Abstract 1081: Lifestyle and Metformin Treatment Favorably Influence Lipoprotein Subfraction Distribution in the Diabetes Prevention Program
The dyslipidemia of diabetes can occur in those with prediabetes and increases atherosclerosis risk in these individuals. Lipoprotein subfractionation reveals the dyslipidemia to result from overproduction of large VLDL particles causing accumulation of small LDL and reduction in HDL size. While interventions that slow diabetes development may have beneficial effects on lipids, their effects on lipoprotein subfraction distribution is unknown. We report the effects of a one-year intervention of intensive lifestyle (ILS) and metformin (MET) compared to placebo (PLA) treatment in a subset of 2026 subjects with impaired glucose tolerance studied in the Diabetes Prevention Program, on lipoprotein size (z) and particle number (p) using magnetic resonance technology.
Results: Compared to PLA and MET, ILS reduced VLDLz and large VLDLp, while increasing LDLz predominantly by reducing small LDLp. MET had similar but more modest effects on VLDLz, LDLz and small LDLp compared to PLA. Both interventions increased HDLz, although ILS was more robust; ILS increased large HDLp, but decreased small HDLp, whereas MET increased large and small HDLp, increasing total HDLp.
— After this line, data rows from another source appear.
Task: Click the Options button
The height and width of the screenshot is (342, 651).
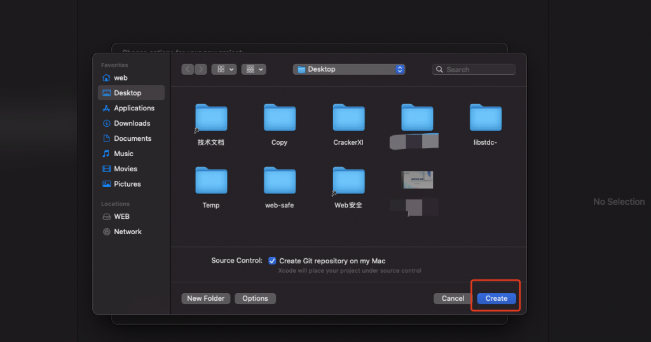Action: tap(255, 298)
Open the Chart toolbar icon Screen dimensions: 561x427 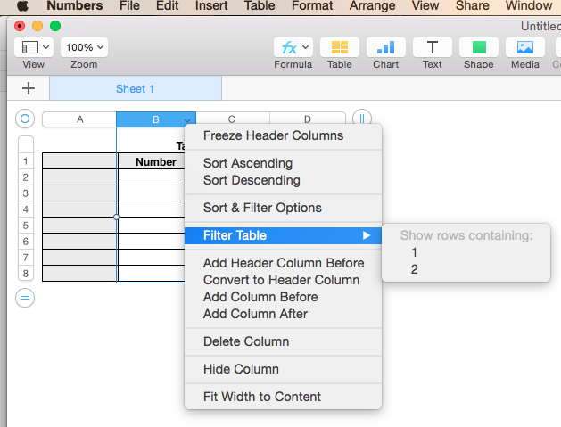click(385, 47)
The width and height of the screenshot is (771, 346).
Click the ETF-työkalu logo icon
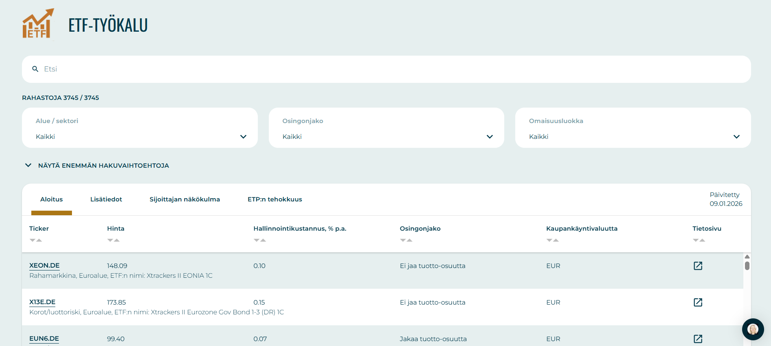tap(38, 24)
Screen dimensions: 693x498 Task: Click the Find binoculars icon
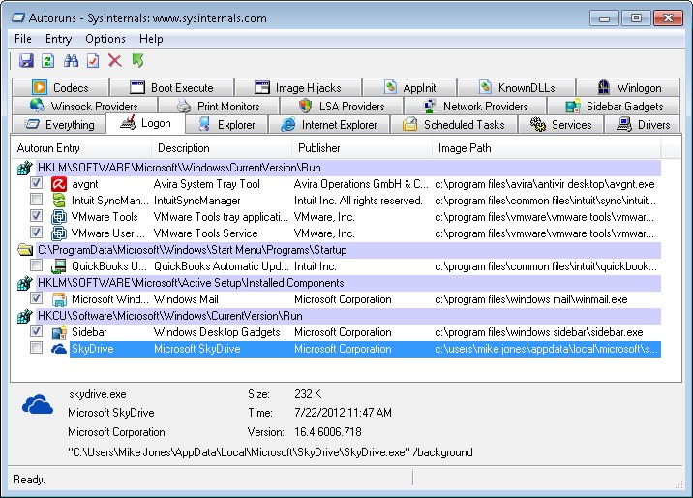coord(71,61)
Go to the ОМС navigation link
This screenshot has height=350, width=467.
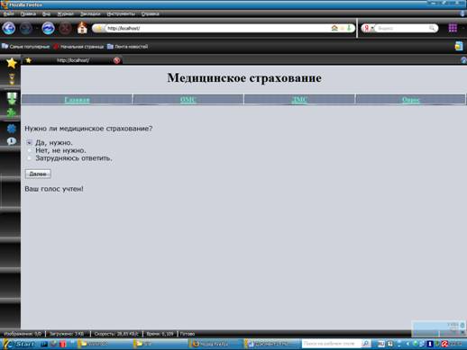pyautogui.click(x=188, y=100)
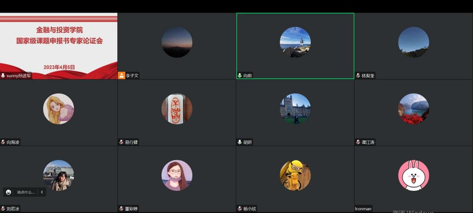Click the emoji smiley button in chat bar

click(x=9, y=192)
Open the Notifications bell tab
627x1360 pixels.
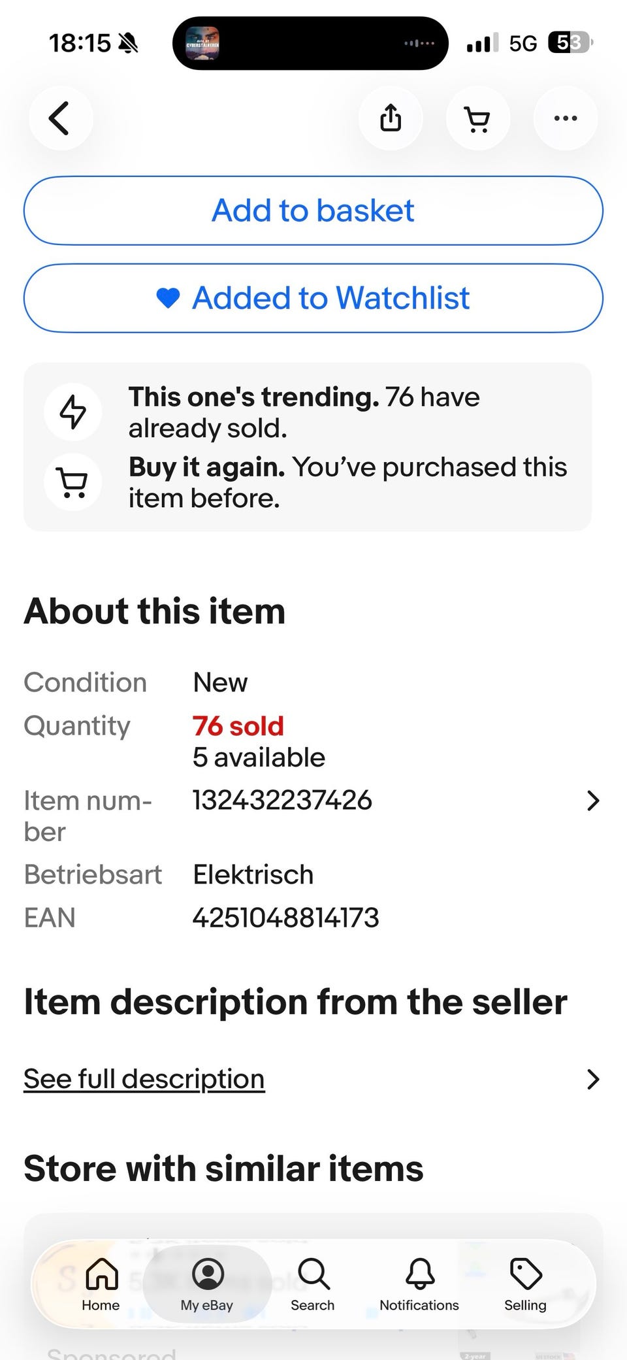(419, 1284)
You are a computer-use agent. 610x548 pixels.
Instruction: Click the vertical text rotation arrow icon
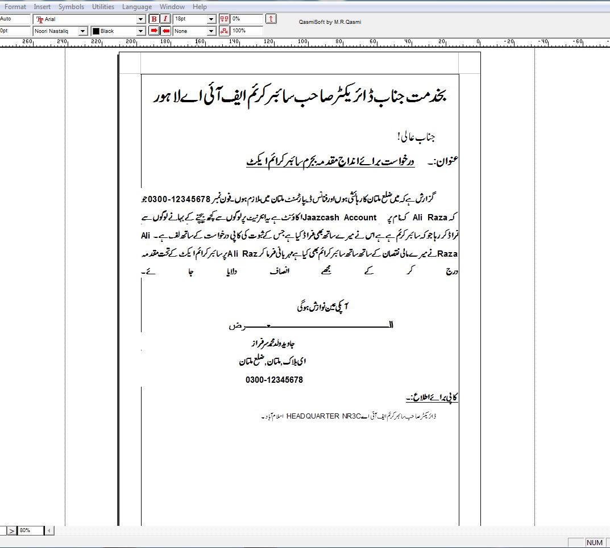tap(271, 18)
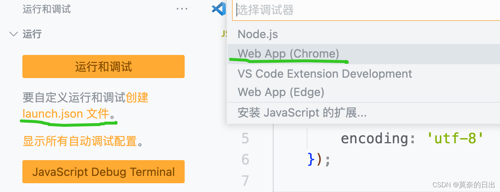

A fourth DPP group receiving troglitazone had to be prematurely discontinued after an average of 8 months exposure, but analysis (n=78) revealed that troglitazone had effects similar to ILS.
Conclusions: Since ILS significantly lowered VLDL and LDL particle numbers, with MET having milder but parallel effects, and both interventions altered lipoprotein size distribution in apparently favorable directions, these changes constitute treatment effects that could have benefit for the vascular complications of diabetes.